I was invited to go to the Novotel in Dinard, where someone, I believe a subsidiary of Novotel, runs a thalassotherapy program. I had my doubts. Really, a Novotel? I was assured it would be fine. As you can see by the photo above, taken just outside the room, it was.
As I have no belief in the idea that one week of diet and exercise will change my silhouette, much less my life, I opted for the relaxation, well-being and Zen program. Though no actual Zen practice took place, I think it was a good choice. I spent four hours a day for six days toddling from one salt-water pool to another. Most of them contained jets. A shallow swimming pool had a jet that we moved in front of, to give ourselves a sort of jet massage. A shallower, individual tub had a similar jet at the end of a hose. A nice lady — there were no men working in the individual treatment rooms — used it to do a similar thing. Another tub had little spritzer-type jets that automatically moved from my feet to my shoulders. And finally they said enough with the jets and put me back in the shallow pool for a little light-duty aqua-aerobics.
Down in the silent basement they had pods. Creepy, until you went inside, where you found a waterbed with, yes, jets, that moved shoulders to toes while the light changed colors overhead. At least I could stay dry for that one.

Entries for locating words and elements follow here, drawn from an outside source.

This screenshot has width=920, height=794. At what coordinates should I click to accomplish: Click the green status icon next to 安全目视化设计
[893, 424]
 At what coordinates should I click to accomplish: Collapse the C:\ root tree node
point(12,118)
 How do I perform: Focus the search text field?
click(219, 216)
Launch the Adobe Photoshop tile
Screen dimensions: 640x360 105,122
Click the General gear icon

Just to mix things up I got a couple of regular massages, which was absolutely my favorite thing. It would take me a long time to get tired of having a really good Swedish-shiatsu hybrid massage, every other day. And finally, my least favorite thing, the algae wrap. The algae was turned into a warm green slush that smelled like a sushi bar. Plus it itched. Maybe that was the Zen part, as you had to just go with it, distract yourself however you could, because in five or ten minutes the itching stopped and it was fine until they unwrapped you, when the sushi smell came back. It only got too weird the time when the ambient music included the sound of croaking frogs.
Between treatments we could sit in relaxation areas, including one that served a very decent herbal tisane. And bless them, they banned cell phones from the treatment areas. True, I did sometimes sneak down to my room to check my email but I appreciated having a wifi-free zone.

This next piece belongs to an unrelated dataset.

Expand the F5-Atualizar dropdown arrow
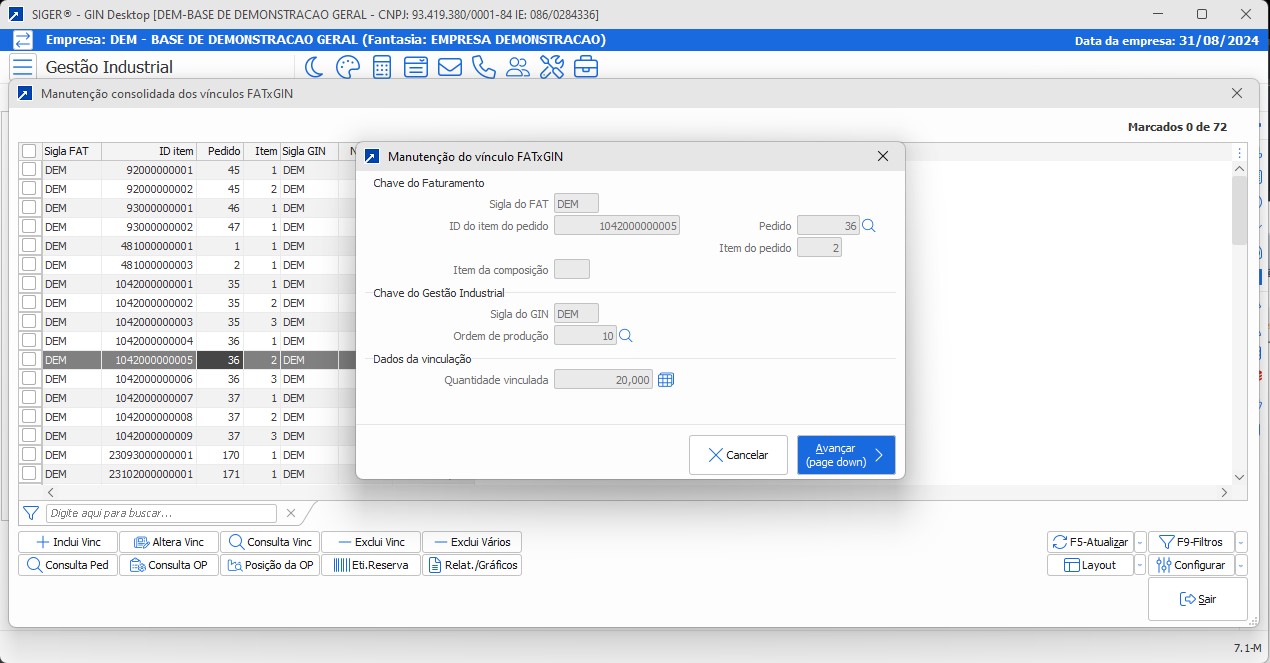This screenshot has height=663, width=1270. tap(1141, 542)
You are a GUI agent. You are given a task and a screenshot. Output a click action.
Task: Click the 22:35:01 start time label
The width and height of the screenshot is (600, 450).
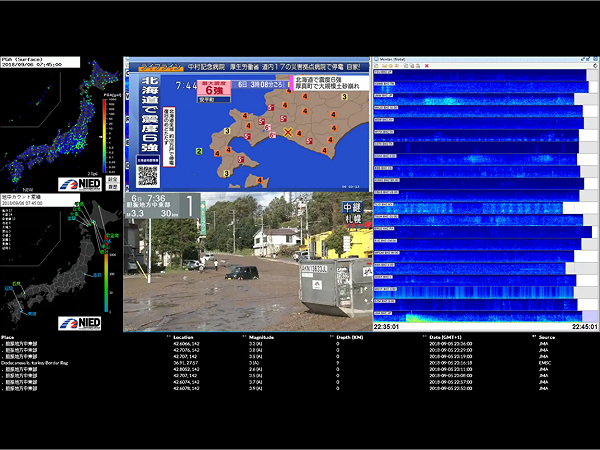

I was surprised by how padding around in a bathing suit and bathrobe turned me into this little passive creature. I just wandered from one space to another, waited for my name to be called, did what I was told. I wonder what the psychological mechanism is for that, as everyone seemed quite docile, not like regular busy adults at all. Zipping down to check my email felt like cutting school — not that I had any actual experience of that, of course. Certainly not.

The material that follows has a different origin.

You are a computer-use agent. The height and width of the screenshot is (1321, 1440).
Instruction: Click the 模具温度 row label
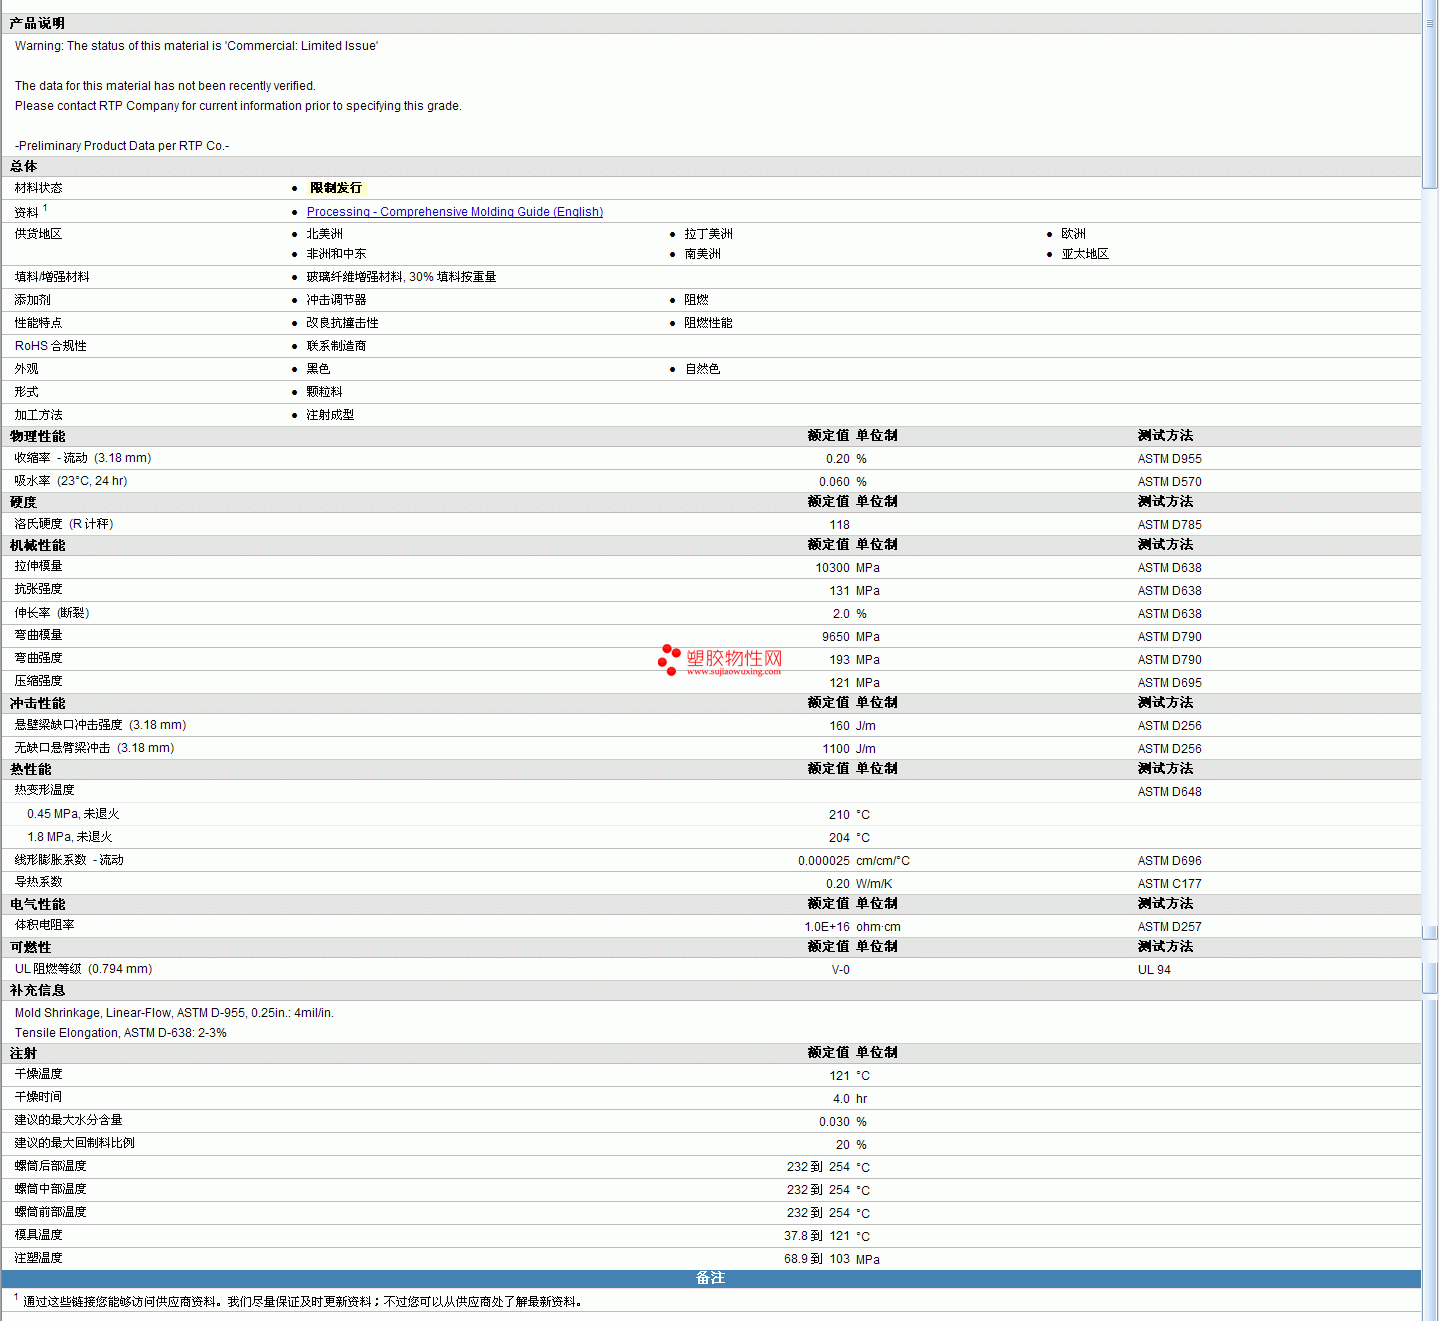pos(38,1235)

I have to admit I was a little worried about these jets. I thought of that movie where Kate Winslet is put in an asylum where they “cured” her by standing her against a concrete block wall and basically turned a fire hose on her. Really, where did they get such ideas? But actually any time you dealt with jets, you were already immersed in the water, plus it was always warm. I was also worried that I would be subjected to some sort of effort to improve me. I can use it, but so what? But no, it never happened. From my pain au chocolat at breakfast to my wine with dinner it was all about enjoying the experience.
It was a week well spent. I could return to Dinard but I think I’d like to try a few other places. Wherever I go, I hope I return home feeling as, well, buoyant, as I did after this week.